══ Extracted material
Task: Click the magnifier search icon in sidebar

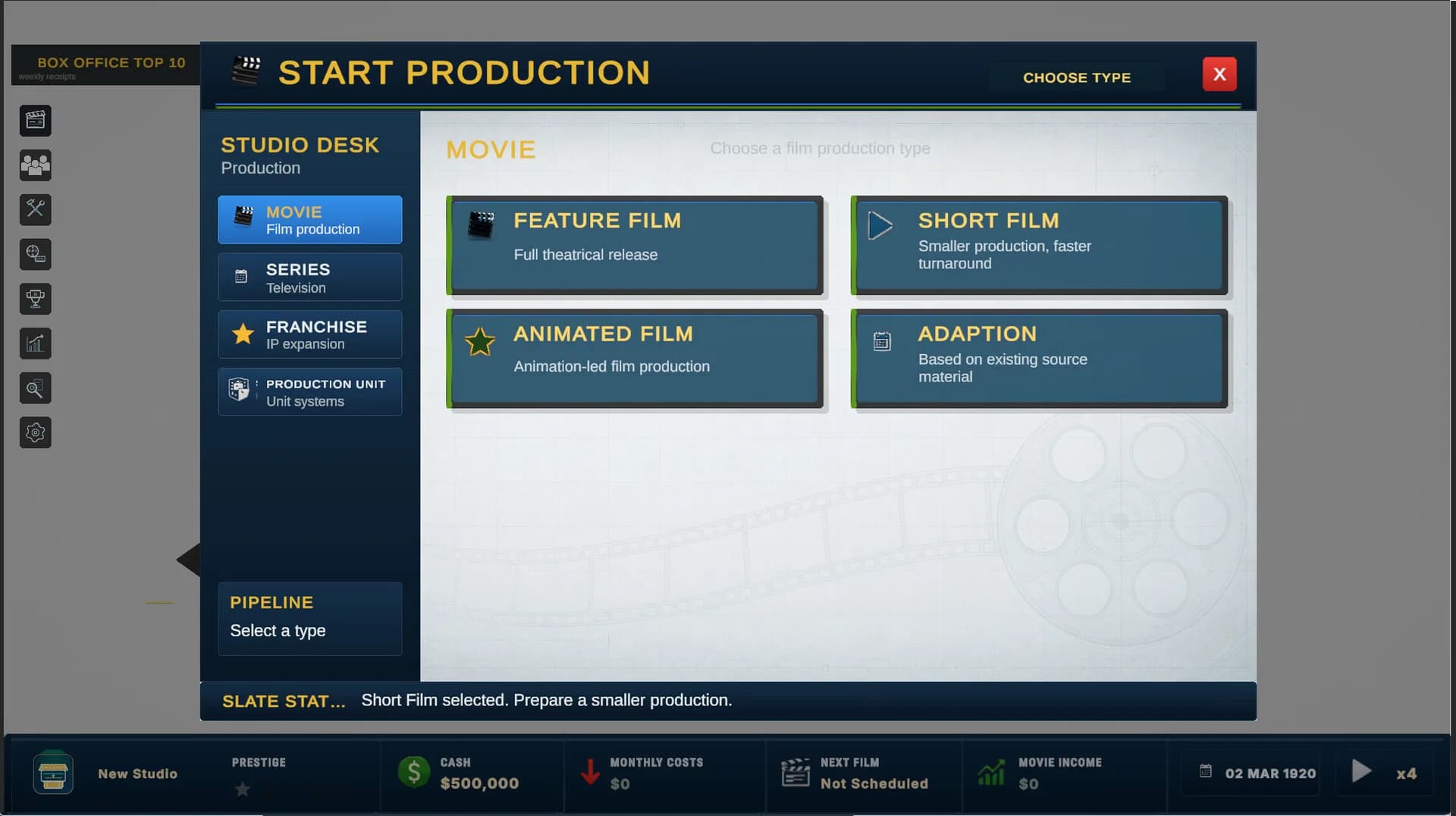Action: click(x=35, y=388)
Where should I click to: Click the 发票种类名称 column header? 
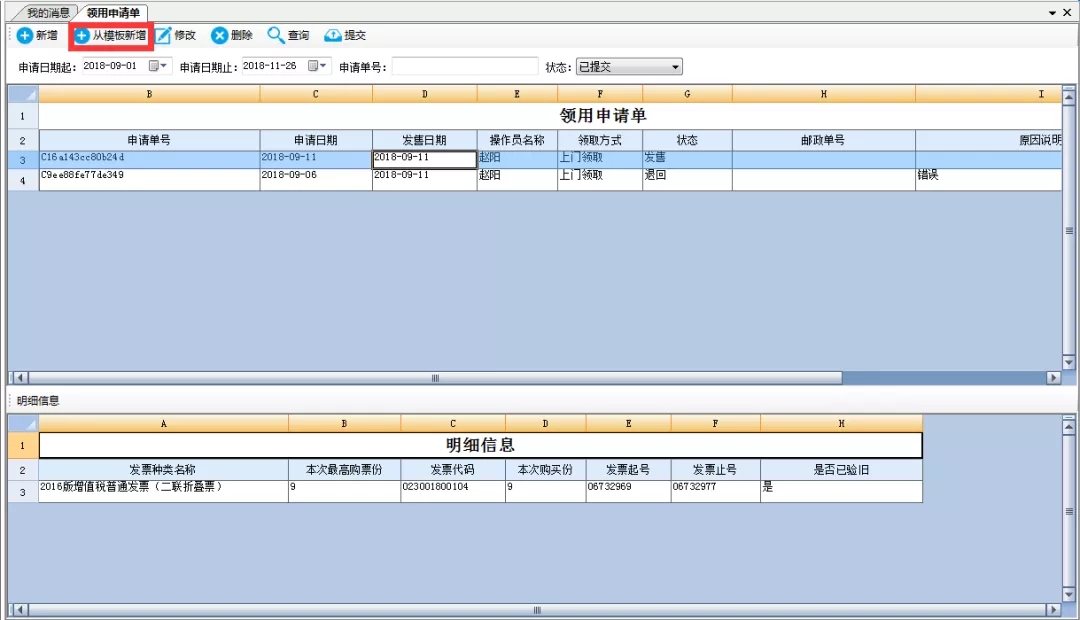coord(162,470)
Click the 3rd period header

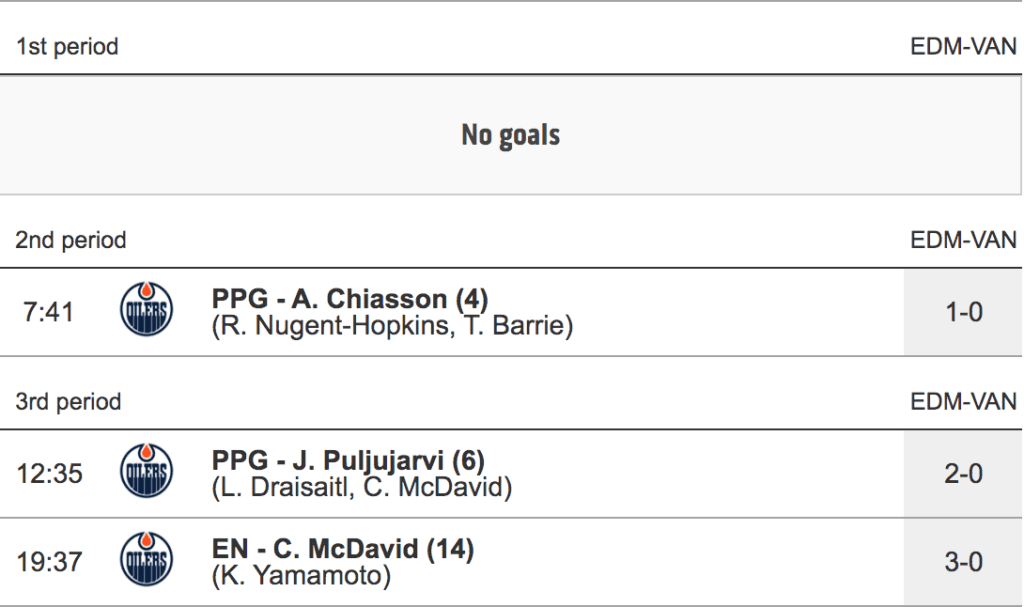[x=68, y=402]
════
§ **What to work on**: All entries must be output unchanged, with every picture omitted.

§ **Result of this task**:
Task: Click the magnifier search icon in sidebar

Action: click(x=35, y=388)
Where should I click to: Click the 发票种类名称 column header? 
coord(162,470)
Click the 3rd period header

[x=68, y=402]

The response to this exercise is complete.